Records to process -

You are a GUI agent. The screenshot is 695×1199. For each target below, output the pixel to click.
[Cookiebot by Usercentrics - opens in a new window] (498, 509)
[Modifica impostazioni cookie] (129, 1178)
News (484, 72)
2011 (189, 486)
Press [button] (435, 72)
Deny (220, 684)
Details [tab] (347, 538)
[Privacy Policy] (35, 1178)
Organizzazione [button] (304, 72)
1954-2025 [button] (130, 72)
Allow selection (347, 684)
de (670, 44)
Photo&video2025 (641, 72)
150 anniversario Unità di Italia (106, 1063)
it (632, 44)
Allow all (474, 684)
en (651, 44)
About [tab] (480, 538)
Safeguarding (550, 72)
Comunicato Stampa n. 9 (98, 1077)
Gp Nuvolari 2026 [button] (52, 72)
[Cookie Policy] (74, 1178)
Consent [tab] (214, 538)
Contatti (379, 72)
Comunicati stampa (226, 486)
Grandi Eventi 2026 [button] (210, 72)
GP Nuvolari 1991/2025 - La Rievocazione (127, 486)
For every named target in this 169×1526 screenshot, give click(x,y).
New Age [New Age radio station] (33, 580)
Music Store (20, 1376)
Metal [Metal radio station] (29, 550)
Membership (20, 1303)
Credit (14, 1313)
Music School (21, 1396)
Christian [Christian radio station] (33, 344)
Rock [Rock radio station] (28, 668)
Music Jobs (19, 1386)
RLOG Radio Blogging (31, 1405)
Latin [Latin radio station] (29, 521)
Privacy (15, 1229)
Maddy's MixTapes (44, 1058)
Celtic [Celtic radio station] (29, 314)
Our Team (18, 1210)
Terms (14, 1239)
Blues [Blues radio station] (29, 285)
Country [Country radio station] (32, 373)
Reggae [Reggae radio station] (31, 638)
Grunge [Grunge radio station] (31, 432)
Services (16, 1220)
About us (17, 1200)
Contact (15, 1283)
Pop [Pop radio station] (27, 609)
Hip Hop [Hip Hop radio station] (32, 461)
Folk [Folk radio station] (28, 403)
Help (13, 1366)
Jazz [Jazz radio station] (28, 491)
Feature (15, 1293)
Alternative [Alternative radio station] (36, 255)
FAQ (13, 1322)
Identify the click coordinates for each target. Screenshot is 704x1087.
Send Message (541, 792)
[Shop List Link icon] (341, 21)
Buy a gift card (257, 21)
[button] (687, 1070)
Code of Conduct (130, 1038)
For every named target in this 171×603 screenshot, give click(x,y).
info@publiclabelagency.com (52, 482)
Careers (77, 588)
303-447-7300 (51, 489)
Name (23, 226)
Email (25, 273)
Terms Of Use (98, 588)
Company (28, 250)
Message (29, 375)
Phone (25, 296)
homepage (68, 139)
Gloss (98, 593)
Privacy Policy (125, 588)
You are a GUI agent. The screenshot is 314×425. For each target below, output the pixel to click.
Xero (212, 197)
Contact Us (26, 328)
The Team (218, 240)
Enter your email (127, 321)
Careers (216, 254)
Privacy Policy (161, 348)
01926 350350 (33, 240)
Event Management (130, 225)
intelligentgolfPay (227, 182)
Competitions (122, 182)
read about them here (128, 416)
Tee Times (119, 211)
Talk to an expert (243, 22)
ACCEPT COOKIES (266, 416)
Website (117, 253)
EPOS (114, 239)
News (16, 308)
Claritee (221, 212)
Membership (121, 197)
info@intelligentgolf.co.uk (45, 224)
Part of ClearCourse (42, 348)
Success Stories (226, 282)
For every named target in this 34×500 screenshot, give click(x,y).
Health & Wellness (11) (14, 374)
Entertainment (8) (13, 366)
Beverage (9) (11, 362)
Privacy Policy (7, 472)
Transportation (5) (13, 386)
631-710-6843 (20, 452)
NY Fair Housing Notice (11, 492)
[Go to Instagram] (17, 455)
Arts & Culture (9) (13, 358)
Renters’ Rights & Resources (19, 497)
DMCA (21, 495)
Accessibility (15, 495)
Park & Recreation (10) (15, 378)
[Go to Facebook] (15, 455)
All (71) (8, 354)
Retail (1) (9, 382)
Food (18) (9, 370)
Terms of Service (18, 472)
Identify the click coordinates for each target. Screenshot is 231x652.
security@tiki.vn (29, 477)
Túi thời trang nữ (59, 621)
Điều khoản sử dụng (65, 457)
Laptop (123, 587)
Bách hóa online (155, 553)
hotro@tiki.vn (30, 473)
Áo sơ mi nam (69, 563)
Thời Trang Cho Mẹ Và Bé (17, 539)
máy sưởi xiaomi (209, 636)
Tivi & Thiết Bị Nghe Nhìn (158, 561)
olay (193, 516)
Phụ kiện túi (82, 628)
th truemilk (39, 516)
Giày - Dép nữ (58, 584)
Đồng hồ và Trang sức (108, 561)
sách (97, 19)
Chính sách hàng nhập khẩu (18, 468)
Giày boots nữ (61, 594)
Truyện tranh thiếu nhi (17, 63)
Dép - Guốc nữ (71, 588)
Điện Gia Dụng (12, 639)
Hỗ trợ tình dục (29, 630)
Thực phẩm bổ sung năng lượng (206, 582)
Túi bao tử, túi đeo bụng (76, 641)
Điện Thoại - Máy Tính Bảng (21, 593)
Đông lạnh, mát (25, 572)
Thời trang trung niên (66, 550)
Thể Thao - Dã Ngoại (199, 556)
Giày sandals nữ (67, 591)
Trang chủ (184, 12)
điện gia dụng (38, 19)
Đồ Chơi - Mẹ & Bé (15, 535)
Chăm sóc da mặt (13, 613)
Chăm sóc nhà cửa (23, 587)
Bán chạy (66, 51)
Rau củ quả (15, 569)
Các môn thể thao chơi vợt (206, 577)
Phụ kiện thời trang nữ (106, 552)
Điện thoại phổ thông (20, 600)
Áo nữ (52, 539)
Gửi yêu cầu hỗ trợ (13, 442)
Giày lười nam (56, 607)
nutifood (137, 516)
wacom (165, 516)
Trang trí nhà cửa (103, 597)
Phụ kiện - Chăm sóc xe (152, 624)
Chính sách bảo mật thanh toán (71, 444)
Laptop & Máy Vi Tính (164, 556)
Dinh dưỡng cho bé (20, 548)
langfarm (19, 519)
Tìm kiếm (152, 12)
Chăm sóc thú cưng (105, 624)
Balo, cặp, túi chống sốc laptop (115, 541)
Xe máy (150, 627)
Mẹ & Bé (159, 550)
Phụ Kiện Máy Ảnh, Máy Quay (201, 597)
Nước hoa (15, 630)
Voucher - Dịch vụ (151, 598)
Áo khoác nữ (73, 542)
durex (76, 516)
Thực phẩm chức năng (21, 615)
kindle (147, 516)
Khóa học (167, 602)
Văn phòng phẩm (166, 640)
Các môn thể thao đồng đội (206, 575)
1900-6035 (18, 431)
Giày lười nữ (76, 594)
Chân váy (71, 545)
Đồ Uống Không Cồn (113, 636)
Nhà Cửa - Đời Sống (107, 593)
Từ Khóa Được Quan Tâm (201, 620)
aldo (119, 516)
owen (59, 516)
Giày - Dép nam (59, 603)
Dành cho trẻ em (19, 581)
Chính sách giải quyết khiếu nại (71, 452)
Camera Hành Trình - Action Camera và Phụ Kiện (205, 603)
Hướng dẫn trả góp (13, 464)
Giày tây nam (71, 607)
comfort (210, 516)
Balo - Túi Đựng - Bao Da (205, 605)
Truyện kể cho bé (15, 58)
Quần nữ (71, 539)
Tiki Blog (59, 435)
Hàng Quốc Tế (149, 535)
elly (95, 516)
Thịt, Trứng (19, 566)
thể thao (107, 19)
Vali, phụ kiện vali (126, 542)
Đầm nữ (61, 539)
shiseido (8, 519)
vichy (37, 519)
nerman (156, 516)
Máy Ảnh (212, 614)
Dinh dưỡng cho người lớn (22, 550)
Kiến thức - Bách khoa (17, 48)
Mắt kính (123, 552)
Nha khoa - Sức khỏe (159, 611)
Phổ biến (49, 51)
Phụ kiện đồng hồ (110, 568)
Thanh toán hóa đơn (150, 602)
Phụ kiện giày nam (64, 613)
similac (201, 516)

Exercise - Copy the data verbatim, from its beginning through the line containing "de (670, 44)".

Task output -
You are a GUI agent. The screenshot is 695×1199. For each target below, output the pixel to click.
[Cookiebot by Usercentrics - opens in a new window] (498, 509)
[Modifica impostazioni cookie] (129, 1178)
News (484, 72)
2011 (189, 486)
Press [button] (435, 72)
Deny (220, 684)
Details [tab] (347, 538)
[Privacy Policy] (35, 1178)
Organizzazione [button] (304, 72)
1954-2025 [button] (130, 72)
Allow selection (347, 684)
de (670, 44)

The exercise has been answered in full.